**WHAT YOU SHOULD DO:** Copy word for word the lines from the start of the records through the line that contains "Screen dimensions: 1240x1536", both included.
--- GIVEN DATA ---
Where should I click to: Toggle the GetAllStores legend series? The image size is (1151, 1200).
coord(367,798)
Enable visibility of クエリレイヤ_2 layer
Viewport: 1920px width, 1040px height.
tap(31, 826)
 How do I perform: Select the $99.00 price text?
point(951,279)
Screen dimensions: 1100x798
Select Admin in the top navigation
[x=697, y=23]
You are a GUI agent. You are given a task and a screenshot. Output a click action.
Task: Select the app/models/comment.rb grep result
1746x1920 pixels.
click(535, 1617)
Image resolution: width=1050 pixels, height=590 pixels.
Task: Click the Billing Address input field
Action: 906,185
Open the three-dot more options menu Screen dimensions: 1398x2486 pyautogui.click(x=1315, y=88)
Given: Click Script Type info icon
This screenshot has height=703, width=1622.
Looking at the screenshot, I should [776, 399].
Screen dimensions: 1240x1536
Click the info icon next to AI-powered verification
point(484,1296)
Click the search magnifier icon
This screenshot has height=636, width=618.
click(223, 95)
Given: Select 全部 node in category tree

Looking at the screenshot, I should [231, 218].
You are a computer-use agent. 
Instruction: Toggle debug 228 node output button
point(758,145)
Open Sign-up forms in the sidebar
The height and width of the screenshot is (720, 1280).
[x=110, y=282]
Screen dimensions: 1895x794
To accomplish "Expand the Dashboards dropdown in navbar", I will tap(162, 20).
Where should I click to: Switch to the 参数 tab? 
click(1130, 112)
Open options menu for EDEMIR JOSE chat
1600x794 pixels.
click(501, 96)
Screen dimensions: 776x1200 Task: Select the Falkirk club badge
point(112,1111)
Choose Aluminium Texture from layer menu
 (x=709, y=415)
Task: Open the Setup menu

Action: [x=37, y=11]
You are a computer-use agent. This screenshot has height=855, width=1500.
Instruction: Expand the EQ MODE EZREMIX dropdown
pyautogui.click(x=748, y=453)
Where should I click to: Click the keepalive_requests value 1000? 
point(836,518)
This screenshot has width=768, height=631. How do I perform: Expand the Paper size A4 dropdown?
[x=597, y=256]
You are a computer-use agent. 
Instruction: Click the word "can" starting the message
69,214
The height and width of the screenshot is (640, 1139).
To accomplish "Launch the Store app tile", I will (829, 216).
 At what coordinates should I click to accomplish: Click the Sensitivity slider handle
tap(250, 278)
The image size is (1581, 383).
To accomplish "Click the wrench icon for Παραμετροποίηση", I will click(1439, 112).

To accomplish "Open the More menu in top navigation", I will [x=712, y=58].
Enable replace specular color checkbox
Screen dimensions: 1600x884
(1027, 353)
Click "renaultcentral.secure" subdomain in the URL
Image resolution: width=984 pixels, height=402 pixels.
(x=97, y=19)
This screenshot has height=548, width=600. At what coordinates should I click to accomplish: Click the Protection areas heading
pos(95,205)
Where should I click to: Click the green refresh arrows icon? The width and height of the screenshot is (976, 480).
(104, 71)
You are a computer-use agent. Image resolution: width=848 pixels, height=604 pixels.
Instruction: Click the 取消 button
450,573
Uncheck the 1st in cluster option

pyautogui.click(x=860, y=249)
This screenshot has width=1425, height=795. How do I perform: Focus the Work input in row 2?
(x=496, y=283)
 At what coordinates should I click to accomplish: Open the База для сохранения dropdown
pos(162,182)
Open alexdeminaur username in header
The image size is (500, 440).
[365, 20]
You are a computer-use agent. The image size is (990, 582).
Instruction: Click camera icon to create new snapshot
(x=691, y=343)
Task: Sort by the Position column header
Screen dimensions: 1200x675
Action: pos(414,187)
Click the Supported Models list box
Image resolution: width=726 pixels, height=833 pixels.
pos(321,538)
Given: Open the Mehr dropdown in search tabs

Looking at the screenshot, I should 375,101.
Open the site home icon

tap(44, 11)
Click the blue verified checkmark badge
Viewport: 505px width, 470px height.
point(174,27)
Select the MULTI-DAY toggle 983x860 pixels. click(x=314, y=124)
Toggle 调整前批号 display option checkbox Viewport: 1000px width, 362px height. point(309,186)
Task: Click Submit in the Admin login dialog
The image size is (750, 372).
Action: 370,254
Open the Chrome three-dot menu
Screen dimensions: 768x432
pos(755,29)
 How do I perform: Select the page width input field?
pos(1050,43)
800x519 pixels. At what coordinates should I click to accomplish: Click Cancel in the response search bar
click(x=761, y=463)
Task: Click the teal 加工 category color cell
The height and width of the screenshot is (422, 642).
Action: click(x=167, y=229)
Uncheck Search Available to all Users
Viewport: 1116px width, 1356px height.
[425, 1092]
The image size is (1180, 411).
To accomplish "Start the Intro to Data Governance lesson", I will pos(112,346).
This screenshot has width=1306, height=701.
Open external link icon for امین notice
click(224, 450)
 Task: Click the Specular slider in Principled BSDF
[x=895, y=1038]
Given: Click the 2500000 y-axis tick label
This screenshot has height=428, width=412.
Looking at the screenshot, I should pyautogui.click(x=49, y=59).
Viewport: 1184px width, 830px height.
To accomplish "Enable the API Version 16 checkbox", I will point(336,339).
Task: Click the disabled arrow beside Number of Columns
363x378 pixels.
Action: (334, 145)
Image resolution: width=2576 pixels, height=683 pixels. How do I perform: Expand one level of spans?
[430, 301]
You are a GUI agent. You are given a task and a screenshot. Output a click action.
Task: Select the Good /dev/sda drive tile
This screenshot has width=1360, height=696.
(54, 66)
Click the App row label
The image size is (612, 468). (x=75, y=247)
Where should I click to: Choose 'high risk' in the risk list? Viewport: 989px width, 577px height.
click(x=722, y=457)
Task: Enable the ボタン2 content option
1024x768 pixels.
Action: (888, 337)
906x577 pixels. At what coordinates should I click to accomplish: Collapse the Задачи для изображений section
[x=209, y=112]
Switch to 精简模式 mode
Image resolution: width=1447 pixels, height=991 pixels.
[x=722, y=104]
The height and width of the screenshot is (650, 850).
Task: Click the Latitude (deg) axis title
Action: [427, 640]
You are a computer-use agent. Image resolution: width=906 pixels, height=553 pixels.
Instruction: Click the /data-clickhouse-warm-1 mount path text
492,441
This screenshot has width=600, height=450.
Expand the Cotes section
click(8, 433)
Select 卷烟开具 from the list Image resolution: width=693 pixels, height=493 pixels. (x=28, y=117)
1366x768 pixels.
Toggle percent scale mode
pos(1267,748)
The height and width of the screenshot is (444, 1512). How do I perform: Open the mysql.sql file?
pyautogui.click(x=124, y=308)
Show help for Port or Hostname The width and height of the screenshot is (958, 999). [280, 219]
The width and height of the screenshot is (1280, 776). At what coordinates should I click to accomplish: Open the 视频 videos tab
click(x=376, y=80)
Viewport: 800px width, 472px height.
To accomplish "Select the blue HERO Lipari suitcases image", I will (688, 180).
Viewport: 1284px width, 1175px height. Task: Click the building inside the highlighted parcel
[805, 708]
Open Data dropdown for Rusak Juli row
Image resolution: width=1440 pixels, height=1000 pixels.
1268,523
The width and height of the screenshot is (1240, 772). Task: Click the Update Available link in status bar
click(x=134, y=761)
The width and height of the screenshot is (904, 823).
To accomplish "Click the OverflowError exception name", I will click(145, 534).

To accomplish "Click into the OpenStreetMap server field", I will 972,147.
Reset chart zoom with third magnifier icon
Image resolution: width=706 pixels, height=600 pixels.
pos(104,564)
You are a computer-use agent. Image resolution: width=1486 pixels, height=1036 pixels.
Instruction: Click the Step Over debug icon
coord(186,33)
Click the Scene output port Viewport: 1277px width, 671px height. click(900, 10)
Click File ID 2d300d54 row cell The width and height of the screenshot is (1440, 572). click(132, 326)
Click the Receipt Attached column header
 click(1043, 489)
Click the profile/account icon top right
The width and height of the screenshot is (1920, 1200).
---
**TASK RESULT:**
Where should I click to: Toggle the GetAllStores legend series? The image size is (1151, 1200).
coord(367,798)
Enable visibility of クエリレイヤ_2 layer
Viewport: 1920px width, 1040px height.
tap(31, 826)
 How do I perform: Select the $99.00 price text?
point(951,279)
Screen dimensions: 1100x798
Select Admin in the top navigation
[x=697, y=23]
You are a GUI agent. You are given a task and a screenshot. Output a click action.
Task: Select the app/models/comment.rb grep result
1746x1920 pixels.
click(535, 1617)
Image resolution: width=1050 pixels, height=590 pixels.
Task: Click the Billing Address input field
Action: 906,185
Open the three-dot more options menu Screen dimensions: 1398x2486 pyautogui.click(x=1315, y=88)
Given: Click Script Type info icon
This screenshot has height=703, width=1622.
Looking at the screenshot, I should [776, 399].
Screen dimensions: 1240x1536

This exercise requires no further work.